Маня стояла между бабушкой и пастором, который говорил ей что-то такое, что девушку, видимо, приводило в состояние некоторой ажитации, а у ее старой бабушки выдавливало слезы.
При нашем появления в дверях пастор и бабушка разом освободили ручки Мани, и девушка, заколыхавшись как кусок белой пены, вышла навстречу нам на середину комнаты.
Далее Шульц не пустил ее. Он поднял торжественно перед собою ладонь и дал почувствовать, что сейчас начнется что-то такое, требующее благоговейшей тишины и внимания.
С этим он кашлянул, поднял на Маню самый официальный взгляд и произнес:
— Сестра!
— Тсс! — пронеслось по зале; впрочем, и без того ни кто не нарушал ни малейшей тишины.
— Приветствую тебя в этот торжественный день твоей жизни! — начал Шульц тоном и дикциею проповедника. — Приветствую тебя не как ребенка, а как женщину — как человека, который отныне получает в обществе свои права и принимает свои обязанности перед семьей и перед обществом. Дай бог… (пастор, а за ним и все присутствующие при слове «бог» поднялись с мест и стали. Шульц продолжал еще торжественней…) Дай бог, повторяю я, преданнейший слуга и брат твой, усердно моля за тебя умершего на кресте спасителя, чтобы все великие, и святые обязанности женщины стали для тебя ясны, как ясно это солнце, освещающее дорогой для всех нас день твоего совершеннолетия (солнце ярко и весело смотрело в окна через невысокие деревья палисадника). Дай бог, чтобы зло и неправда человеческая бежали от тебя, как тьма бежит от лучей этого солнца! Honestus rumor alterum patrimonium est, говорит мудрая латинская пословица, то есть: хорошая репутация заменяет наследство; а потому более всего желаю тебе, чтобы в твоем лице и мы и все, кто тебя встретит в жизни, видели повторение добродетелей твоей высокопочтенной бабушки, твоего честного отца, душа которого теперь присутствует здесь с нами (Софья Карловна заморгала глазами и заплакала), твоей матери, взлелеявшей и воспитавшей своими неусыпными трудами и тебя и сестер твоих, из которых одной я обязан всем моим счастьем! (Берта Ивановна заплакала; Шульц подошел, поцеловал руку жены, тоже отер слезу и закончил.) Девица Мария Норк! дорогая новорожденная сестра наша, прими наше братское приветствие и осчастливь себя и нас воспитанием в себе тех высоких качеств, которых мы вправе ждать от твоего прекрасного сердца.

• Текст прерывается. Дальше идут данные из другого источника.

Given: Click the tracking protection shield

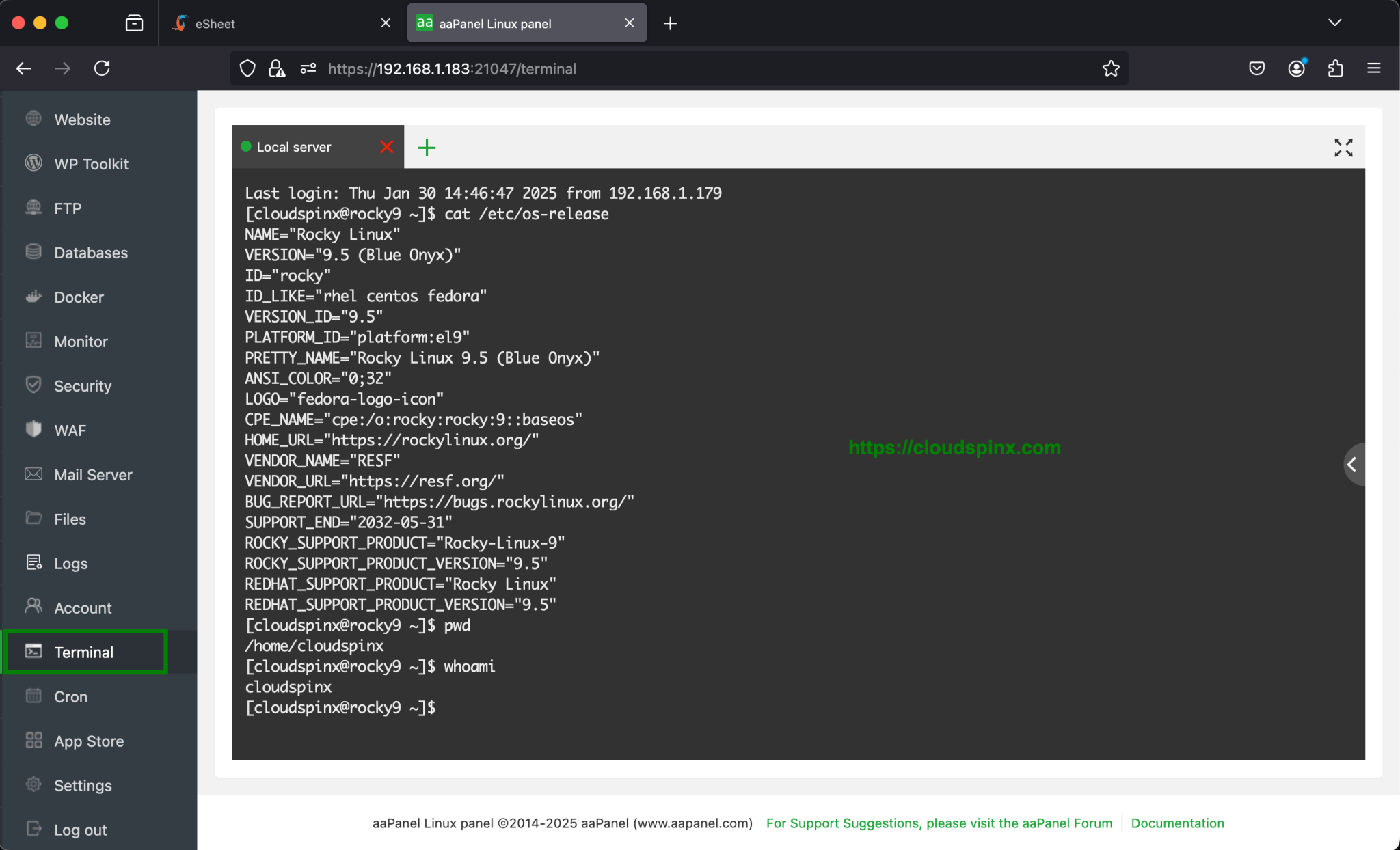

Произнеся эту, всеконечно заранее обдуманную речь, Фридрих Шульц вдруг стал на колени, взял Маню за обе руки и сильно растроганным голосом, в котором в самом деле дрожали искренние слезы, проговорил:
— Матушка! Машуточка! утешь-оправдай на себе нашу родную русскую пословицу, что «от яблоньки яблочко недалеко катится!»
Шульц взял и поклонился Мане в ноги, веско ударив лбом в пол.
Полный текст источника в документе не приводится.